Со злой гримасой рывком Клава уцепилась за него. Он откинул ее руки. Шагнул к провидцу.
— Теперь я тебе погадаю. Спрашивал ты: признаю ли я тебя аль забыл? В ту ночь спрашивал на Дону, как юшланы считали. У огонька–то. Так признал я тебя! Поздорову, нюхало, нечистый дух!
Не вскочил — прыгнул отшельник. Шипя, загас костер, залитый кипящей водой из опрокинутого казана. Визгом Клавдии огласилась лощина.
Напрасно и на другой день и еще не раз виновато, побитой собакой подкрадывалась Клава к лазу во впадине. Валялся казан со вмятиной от удара сапогом. До белых костей сгнили, мурашами съедены вороны на палках.
10
Ватажка в стружках и долбленках, улюлюкая, высыпала на стрежень, но за суденышком нежданно вывернулись из–за мыска еще два, шибко подбежали на парусах и веслах; казаков порубилп, нескольких взяли в железы. Тогда ватажка посадила своего атамана в воду, привязав к коряге, и ушла к Ермаку.
Два других атамана сами привели своих людей. «У семиглавого змея один удалец все головы сшиб», — сказал Ермак и поверстал атаманов в есаулы.
«На Жигулях — какую охрану ни бери, а дань плати, — наперед знали корабельщики, едущие даже караванами, — иначе живу не быть».

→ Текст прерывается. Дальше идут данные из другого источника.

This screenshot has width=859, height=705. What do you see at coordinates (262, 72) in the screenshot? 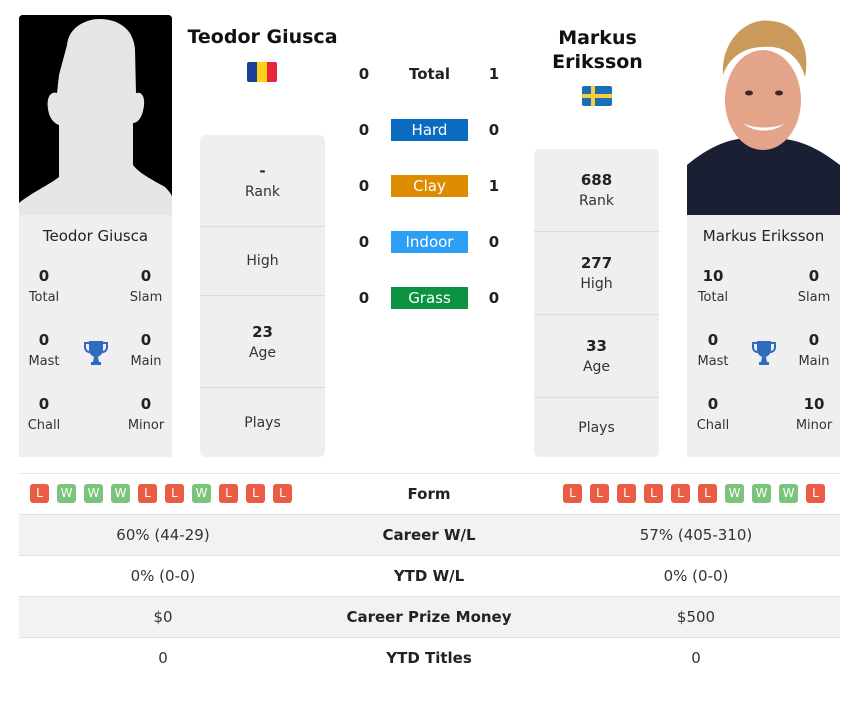
I see `flag-romania-icon` at bounding box center [262, 72].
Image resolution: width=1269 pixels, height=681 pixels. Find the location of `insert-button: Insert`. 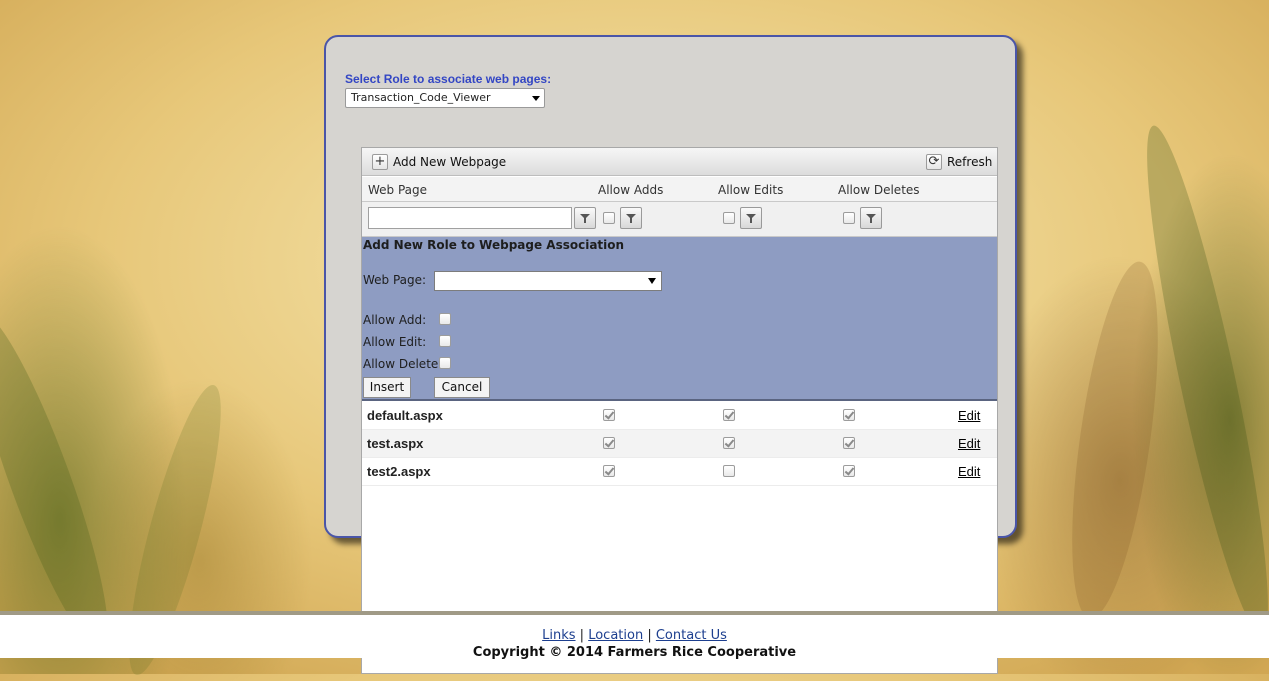

insert-button: Insert is located at coordinates (387, 388).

Низкие пузатые насады спускались сверху, с ними палубный бот. Везли в Астрахань припас, снаряд, жалованье. Ермак слушал доглядчиков, загодя повещавших вольницу, потом долго смотрел на Волгу, шапку сбив на затылок. Решил вдруг:
— Этих пропустить. Не замай.
По всей вольнице, по всем ватагам, чьи бы они ни были, объявили:
— Батька судил: не замай.
— Я сам себе батька, — ответил атаман Решето. — Мой суд и мой рассуд.
У Ермака услышали пальбу. Он не переменился в лиде, только глаза сузились и закосили. Сотня верхами поскакала в обход горы: на воде казаки не мешались в казачьи дела. Внизу, на одной насаде, ленивый и черный, лежал клуб дыма… Доскакав, изрубили, зажгли шалаши в стане Решета. И тот, кинув все на Волге, поспешил на выручку своего стана. А сотня, разделившись, ударила сразу с двух сторон, чуть он высадился. Решету скрутили руки.